“God and the Doctor we alike adore
But only when in danger, not before;
The danger o'er, both are alike requited,
God is forgotten, and the Doctor slighted.” — Robert Owen
Dr. Bidhan Chandra Roy, second Chief Minister of West Bengal, in whose memory Doctor's Day is celebrated in India on July 1, is cherished as a great physician even today. Born on July 1, 1882, and died the same date in 1962 aged 80, he left an indelible mark by his contributions and proved Robert Owen wrong! He was the embodiment of the following statement:
“A doctor, like anyone else who has to deal with human beings, each of them unique, cannot be a scientist; he is either, like the surgeon, a craftsman, or, like the physician and the psychologist, an artist. This means that in order to be a good doctor a man must also have a good character, that is to say, whatever weaknesses and foibles he may have, he must love his fellow human beings in the concrete and desire their good before his own.” — Auden, W. H.
Dr. B.C. Roy was one of the foremost national leaders of the 20th century. A legendary physician, distinguished political leader, philanthropist, educationist and social worker, he was one of the longest serving Chief Ministers and is rightly hailed as the Maker of Modern West Bengal.
A many-splendoured personality, he had a wide range of interests and he created a large number of institutions. He had a great vision, political and administrative acumen, and concern for the common people. He tried to solve crucial problems in the nation's life, especially during the 15 years that he served as Chief Minister. Dr. Roy, a bachelor, not only excelled as a physician, he was an educationist, amicable reformer, leisure warrior (he joined Mahatma Gandhi's Civil Disobedience movement), and a celebrity of the Indian National Congress.
After completing his FRCS and MRCP, Dr. Roy served as Professor of Medicine, Fellow of the American Society of Tropical Medicine and Hygiene and Vice-Chancellor of the Calcutta University. He was instrumental in starting the Indian Medical Association in 1928 and making it the largest professional organisation in the country. He served the association in various capacities including as national president for two terms. The Medical Council of India was his creation and he was its first president in 1939, a position he held till 1945. He played a key role in establishing the Indian Institute of Mental Health, the Infectious Disease Hospital and the first-ever postgraduate medical college in Kolkata.
In spite of his hectic political duties — he was an MLA, Mayor and Chief Minister — Dr. Roy devoted one hour everyday for the cause of poor patients and the profession. He gifted his house to the people of Bengal in 1961.

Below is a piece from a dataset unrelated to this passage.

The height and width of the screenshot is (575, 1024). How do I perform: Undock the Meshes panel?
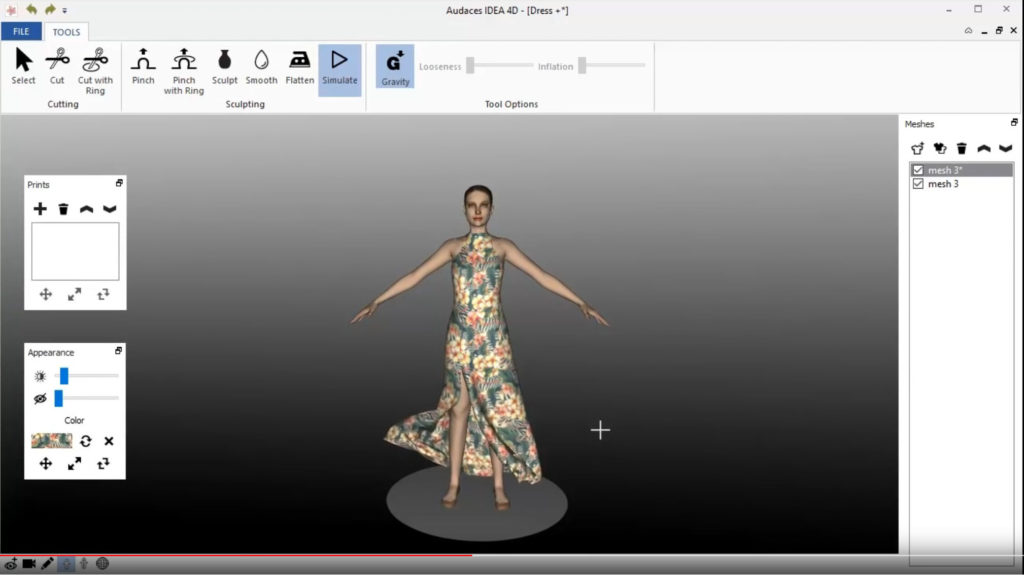click(x=1014, y=123)
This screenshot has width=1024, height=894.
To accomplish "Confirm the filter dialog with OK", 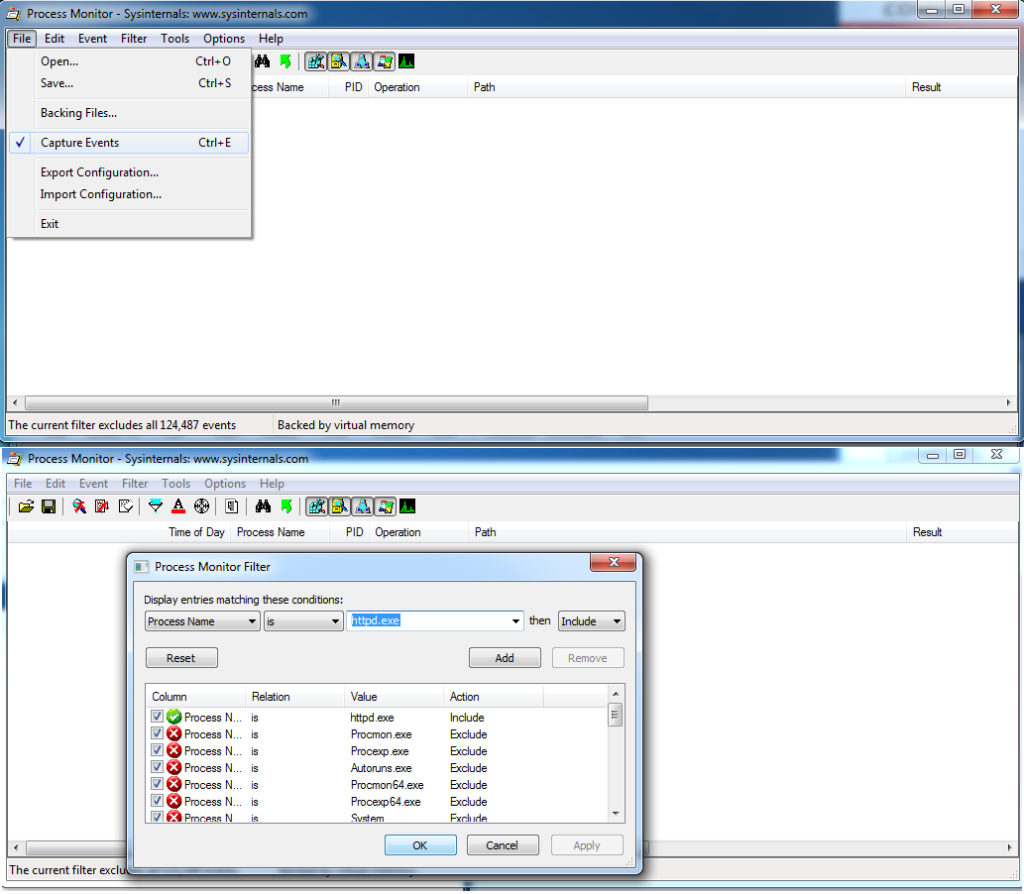I will pos(420,845).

Referring to the work of physicians, Dr. Elmer Hess, a former president of the American Medical Association, once wrote: “There is no greater reward in our profession than the knowledge that God has entrusted us with the physical care of His people. The Almighty has reserved for Himself the power to create life, but He has assigned to a few of us the responsibility of keeping in good repair the bodies in which this life is sustained.”
Voltaire, the French writer, said: “Men who are occupied in the restoration of health to other men, by the joint exertion of skill and humanity, are above all the great of the earth. They even partake of divinity, since to preserve and renew is almost as noble as to create.”
Dr. Roy aptly fits the bill. Will there be more B.C. Roys?